The IMF’s new forecast of economic contraction in the twin-island republic reflects a 1.1 per cent higher rate of decline from the 4.5 per cent contraction than what it had originally projected back in April this year. The projected fall in the country’s gross domestic product (GDP) by the IMF is much lower than what the country’s finance minister, Colm Imbert, predicted.
Speaking in his budget presentation, Imbert contended that T&T’s output is projected to contract in real terms by 6.8 per cent in 2020, with recovery driven by an emerging digital economy and a recovering global economy expected by 2022. One the positive side, the projected decline in T&T’s economy for 2020 is among the lowest in the Caribbean.
“We are projecting a somewhat less severe though still deep recession in 2020, relative to our June forecast.”
Chief Economist at the Washington D.C.-based IMF, Gita Gopinath.
In its World Economic Outlook for October 2020, the IMF indicated that T&T’s contraction is better than that projected for some of its Caribbean neighbours. According to the World Economic Outlook for October 2020 titled, A Long and Difficult Ascent, “many Caribbean countries, except Guyana (expected to grow by 26.2 per cent), were given deeper declining forecast when compared with T&T”.

In highlighting the cases of 10 Caribbean countries, the publication stated: “For example, the IMF indicated steeper declines for the Bahamas ( -14.8), Barbados (-11.6 per cent), Belize (-16 per cent), Dominica (-8.8), Grenada (-11.8 per cent), Jamaica (-8.6 per cent), St Kitts and Nevis (-18.7 per cent), St Lucia (-16.9 per cent), St Vincent and the Grenadines (-7 per cent) and Suriname (-13.1 per cent).”
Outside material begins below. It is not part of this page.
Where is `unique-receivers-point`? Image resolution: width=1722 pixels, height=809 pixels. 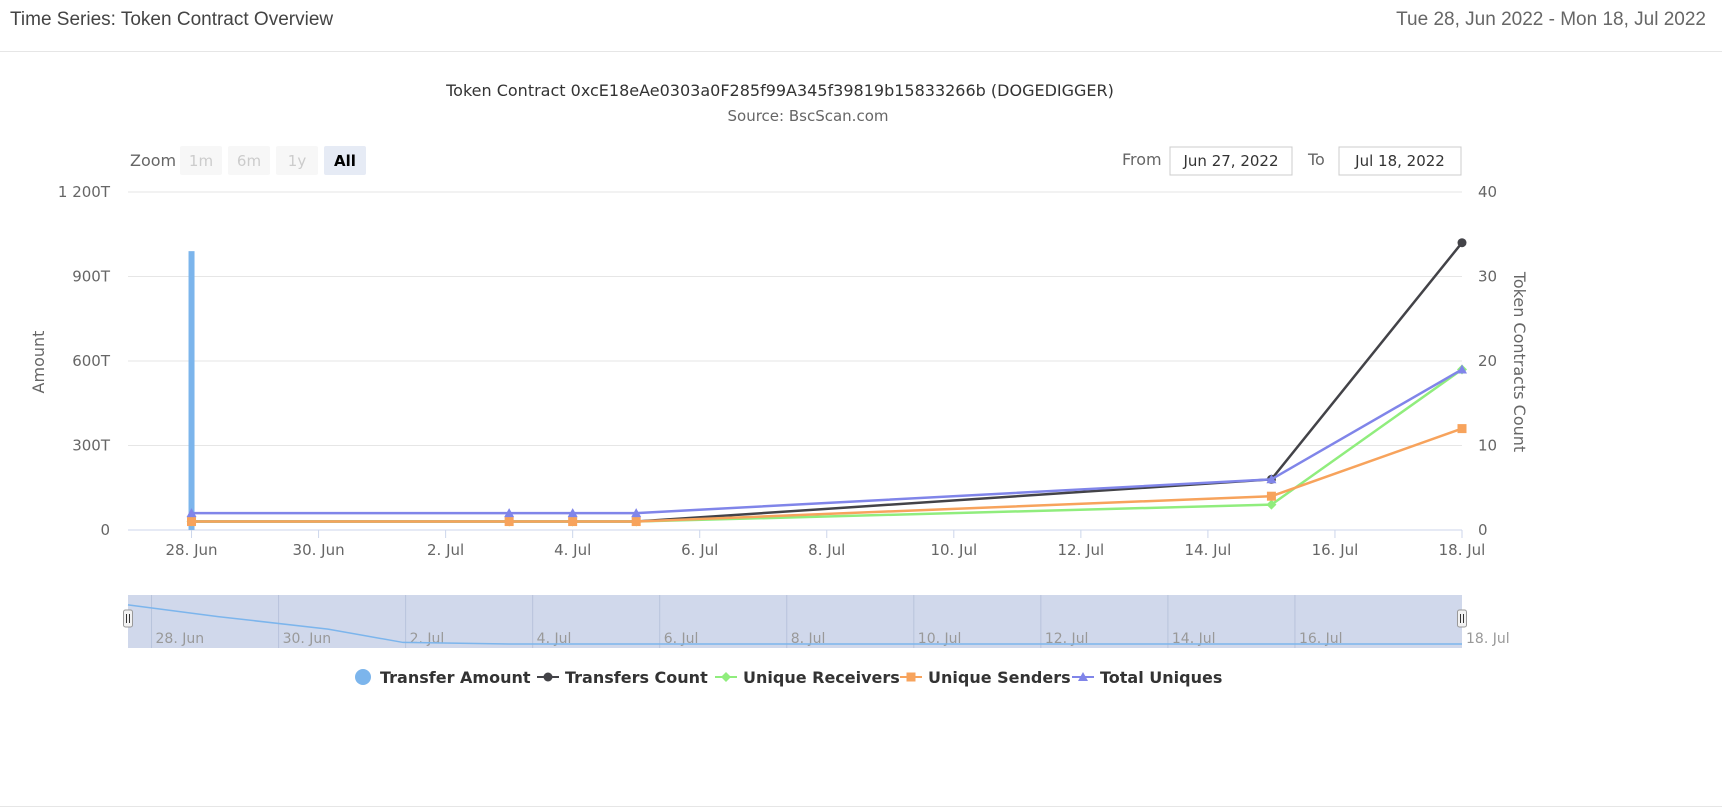
unique-receivers-point is located at coordinates (1272, 504).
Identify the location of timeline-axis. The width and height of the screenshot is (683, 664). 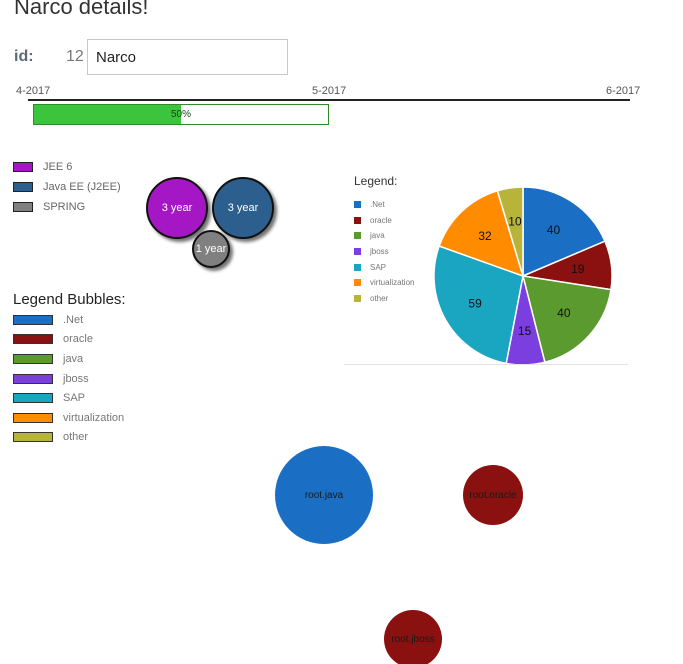
(329, 100).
Nonetheless, while T&T’s downward projection for 2020 is not as deep as many other Caribbean countries, the IMF’s data signals that it is expected to grow at a slower rate when compared to most of these other Caribbean countries in 2021 up to 2025. T&T’s real GDP growth rate forecasted by the IMF is one of the lowest in the Caribbean for 2021 and 2025, with a projection of 2.6 per cent next year and 1.5 per cent in 2025.
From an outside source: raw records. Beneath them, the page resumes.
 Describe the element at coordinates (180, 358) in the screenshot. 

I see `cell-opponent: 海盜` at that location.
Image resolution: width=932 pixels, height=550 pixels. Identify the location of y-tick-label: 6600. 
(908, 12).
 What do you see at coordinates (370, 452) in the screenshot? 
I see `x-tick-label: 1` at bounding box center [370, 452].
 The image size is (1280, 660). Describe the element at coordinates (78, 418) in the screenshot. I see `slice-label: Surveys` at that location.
Meanwhile, for the years 2020 and 2025, the IMF indicated the growth expectation of these other Caricom countries. Barbados is expected to grow by 7.4 per cent in 2021 and 1.8 per cent in 2025, Belize (eight per cent and two per cent), Jamaica (3.6 per cent and 2.1 per cent), St Kitts and Nevis (eight per cent and 2.7 per cent) and St. Lucia (7.2 per cent and 1.8 per cent).
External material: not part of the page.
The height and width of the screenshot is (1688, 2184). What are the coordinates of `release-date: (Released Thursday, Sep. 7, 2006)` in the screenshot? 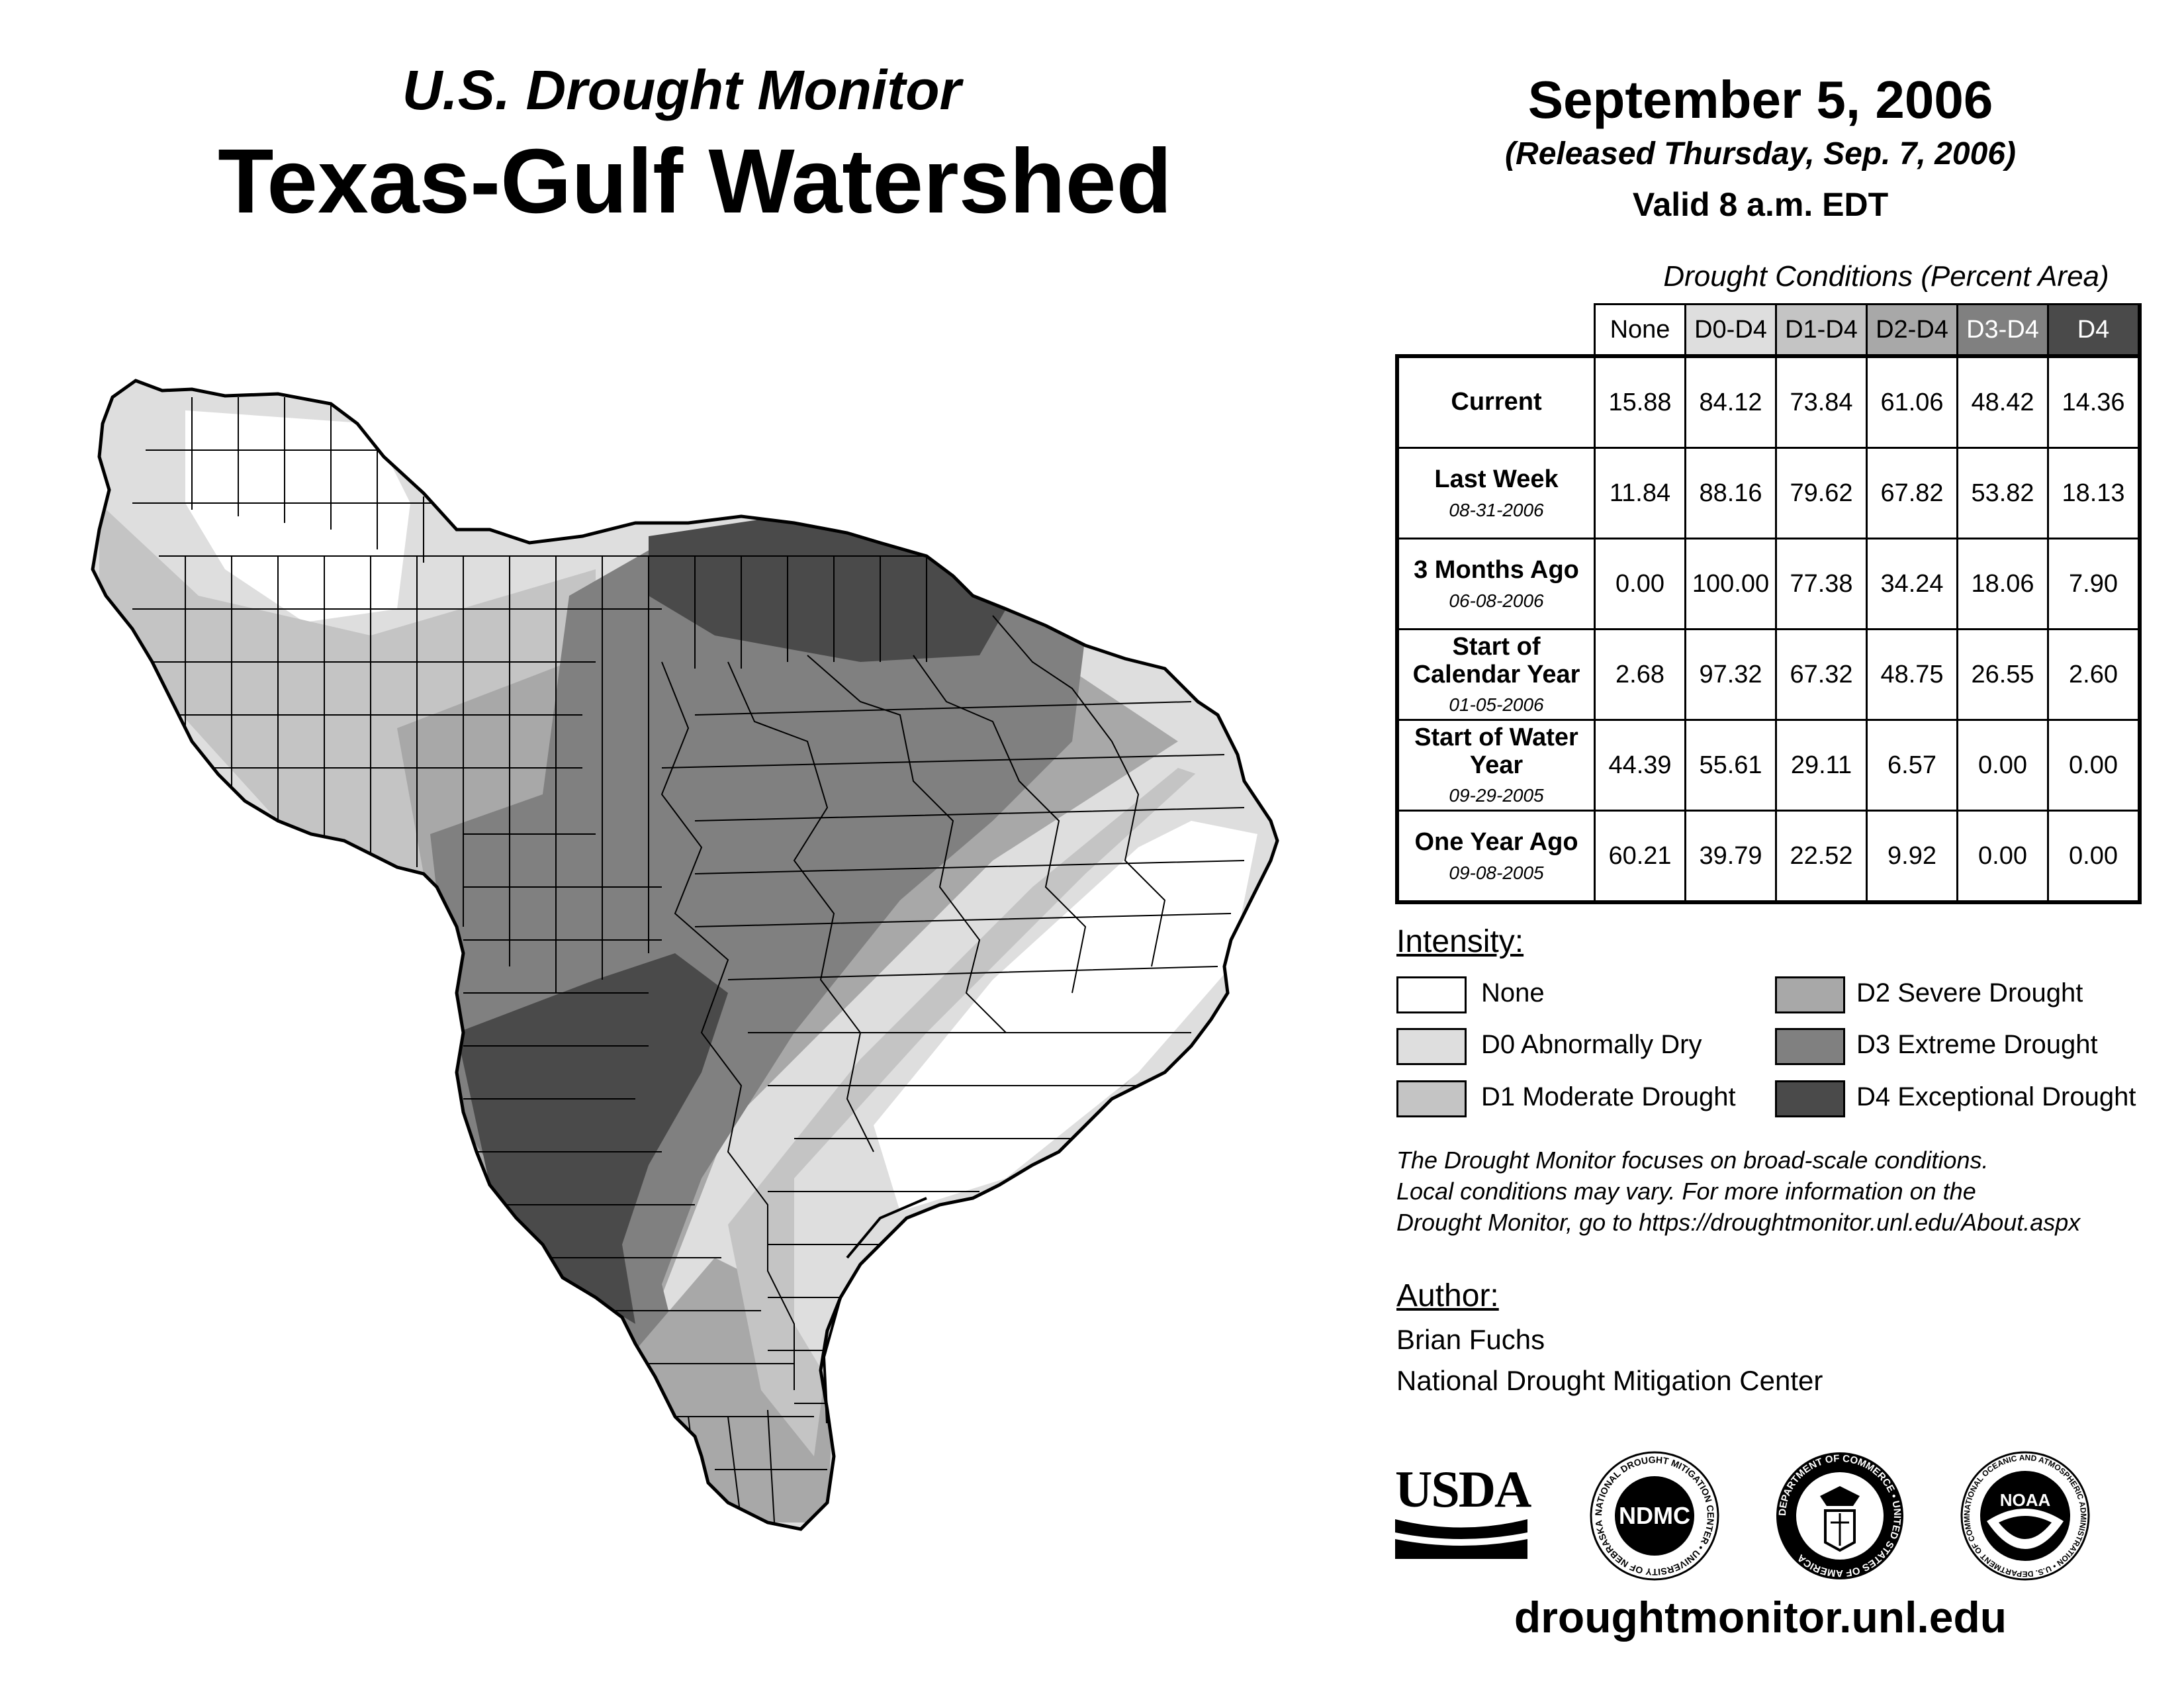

For the region of Latin America and the Caribbean as a whole, the IMF revised the size of the contraction upward from the June forecast of -9.4 per cent to -8.1 per cent. The region is expected to return to positive growth in 2021 with a real GDP projection of 3.6 per cent.
Commenting on the IMF global growth projections, its economic councillor, Gita Gopinath, remarked that, “we are projecting a somewhat less severe though still deep recession in 2020, relative to our June forecast”.
Gopinath indicated that the revision is driven by second quarter GDP outturns in large advanced economies, which were not as negative as the IMF had projected.
The IMF’s October global growth outlook for 2020 stands at -4.4 per cent (-4.9 per cent in June) and 5.2 per cent in 2021.